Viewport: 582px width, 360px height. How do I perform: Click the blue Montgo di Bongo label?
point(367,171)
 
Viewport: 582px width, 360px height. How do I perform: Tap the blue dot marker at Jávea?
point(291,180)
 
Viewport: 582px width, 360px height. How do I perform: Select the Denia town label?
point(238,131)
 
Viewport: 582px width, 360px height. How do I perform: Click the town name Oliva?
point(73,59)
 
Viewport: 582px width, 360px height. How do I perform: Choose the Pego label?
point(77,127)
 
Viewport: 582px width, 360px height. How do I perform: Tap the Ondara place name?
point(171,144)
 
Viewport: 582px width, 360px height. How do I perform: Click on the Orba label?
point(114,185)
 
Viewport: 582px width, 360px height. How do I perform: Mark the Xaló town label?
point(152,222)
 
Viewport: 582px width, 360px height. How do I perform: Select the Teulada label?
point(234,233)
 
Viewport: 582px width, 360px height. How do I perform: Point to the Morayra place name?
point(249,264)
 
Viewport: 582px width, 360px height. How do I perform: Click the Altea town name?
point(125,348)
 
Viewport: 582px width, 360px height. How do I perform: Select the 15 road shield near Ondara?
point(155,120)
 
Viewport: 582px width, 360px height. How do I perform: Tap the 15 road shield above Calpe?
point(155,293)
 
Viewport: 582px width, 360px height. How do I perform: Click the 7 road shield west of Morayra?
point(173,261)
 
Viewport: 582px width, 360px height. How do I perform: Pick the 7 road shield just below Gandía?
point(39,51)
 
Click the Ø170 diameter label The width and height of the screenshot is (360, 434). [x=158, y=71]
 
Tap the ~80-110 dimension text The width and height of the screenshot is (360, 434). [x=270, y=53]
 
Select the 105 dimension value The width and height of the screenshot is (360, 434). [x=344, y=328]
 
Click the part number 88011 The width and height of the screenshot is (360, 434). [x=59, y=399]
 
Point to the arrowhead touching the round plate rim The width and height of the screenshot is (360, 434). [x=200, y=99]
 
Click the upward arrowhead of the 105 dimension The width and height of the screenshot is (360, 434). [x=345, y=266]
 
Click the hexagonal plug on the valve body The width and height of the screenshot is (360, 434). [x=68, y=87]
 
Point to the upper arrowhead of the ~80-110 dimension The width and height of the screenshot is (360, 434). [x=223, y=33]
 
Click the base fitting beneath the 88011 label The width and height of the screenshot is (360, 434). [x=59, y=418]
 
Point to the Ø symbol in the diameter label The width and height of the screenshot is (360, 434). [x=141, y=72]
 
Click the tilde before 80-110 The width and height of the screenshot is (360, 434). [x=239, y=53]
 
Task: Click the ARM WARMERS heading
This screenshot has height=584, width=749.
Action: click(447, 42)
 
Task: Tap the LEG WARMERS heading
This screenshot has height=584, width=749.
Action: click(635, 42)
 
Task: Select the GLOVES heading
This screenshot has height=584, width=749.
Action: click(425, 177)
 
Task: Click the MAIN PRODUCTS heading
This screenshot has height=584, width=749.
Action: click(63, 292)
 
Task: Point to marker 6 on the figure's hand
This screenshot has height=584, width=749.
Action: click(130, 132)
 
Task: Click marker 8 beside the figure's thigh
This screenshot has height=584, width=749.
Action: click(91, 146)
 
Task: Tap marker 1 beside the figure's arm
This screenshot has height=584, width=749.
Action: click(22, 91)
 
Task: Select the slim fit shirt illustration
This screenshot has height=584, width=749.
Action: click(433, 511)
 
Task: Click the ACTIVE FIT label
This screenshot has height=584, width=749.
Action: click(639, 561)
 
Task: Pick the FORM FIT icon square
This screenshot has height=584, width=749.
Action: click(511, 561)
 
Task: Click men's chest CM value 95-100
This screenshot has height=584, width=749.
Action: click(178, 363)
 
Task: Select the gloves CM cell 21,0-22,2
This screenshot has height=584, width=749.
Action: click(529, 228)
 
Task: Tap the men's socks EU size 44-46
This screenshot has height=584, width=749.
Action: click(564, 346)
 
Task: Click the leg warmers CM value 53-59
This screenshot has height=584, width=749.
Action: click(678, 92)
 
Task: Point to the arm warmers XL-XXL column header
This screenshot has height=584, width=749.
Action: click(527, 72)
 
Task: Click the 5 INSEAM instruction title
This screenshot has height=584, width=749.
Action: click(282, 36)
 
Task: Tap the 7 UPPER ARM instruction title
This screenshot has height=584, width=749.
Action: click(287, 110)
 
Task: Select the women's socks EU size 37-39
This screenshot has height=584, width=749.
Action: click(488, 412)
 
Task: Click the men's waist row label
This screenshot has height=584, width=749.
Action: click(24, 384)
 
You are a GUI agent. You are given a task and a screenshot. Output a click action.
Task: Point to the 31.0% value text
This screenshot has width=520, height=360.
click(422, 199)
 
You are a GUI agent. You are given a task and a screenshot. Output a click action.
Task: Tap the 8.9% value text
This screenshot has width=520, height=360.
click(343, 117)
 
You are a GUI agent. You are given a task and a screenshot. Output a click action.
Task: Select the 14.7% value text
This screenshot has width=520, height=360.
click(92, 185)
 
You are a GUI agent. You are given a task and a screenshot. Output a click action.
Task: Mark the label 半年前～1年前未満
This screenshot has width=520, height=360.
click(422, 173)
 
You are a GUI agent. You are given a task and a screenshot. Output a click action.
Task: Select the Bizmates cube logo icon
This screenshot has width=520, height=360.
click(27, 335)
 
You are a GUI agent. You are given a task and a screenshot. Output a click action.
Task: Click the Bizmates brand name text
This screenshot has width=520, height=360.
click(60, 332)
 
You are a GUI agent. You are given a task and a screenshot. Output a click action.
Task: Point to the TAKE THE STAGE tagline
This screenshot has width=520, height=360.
* * *
Given instruction:
Render the lines from the line with "shield above Calpe?" up to and including the line with "point(39,51)" as a numbered list, leaving out blank lines.

Solution to this exercise:
1. Viewport: 582px width, 360px height. How do I perform: Tap the 15 road shield above Calpe?
2. point(155,293)
3. Viewport: 582px width, 360px height. How do I perform: Click the 7 road shield west of Morayra?
4. point(173,261)
5. Viewport: 582px width, 360px height. How do I perform: Pick the 7 road shield just below Gandía?
6. point(39,51)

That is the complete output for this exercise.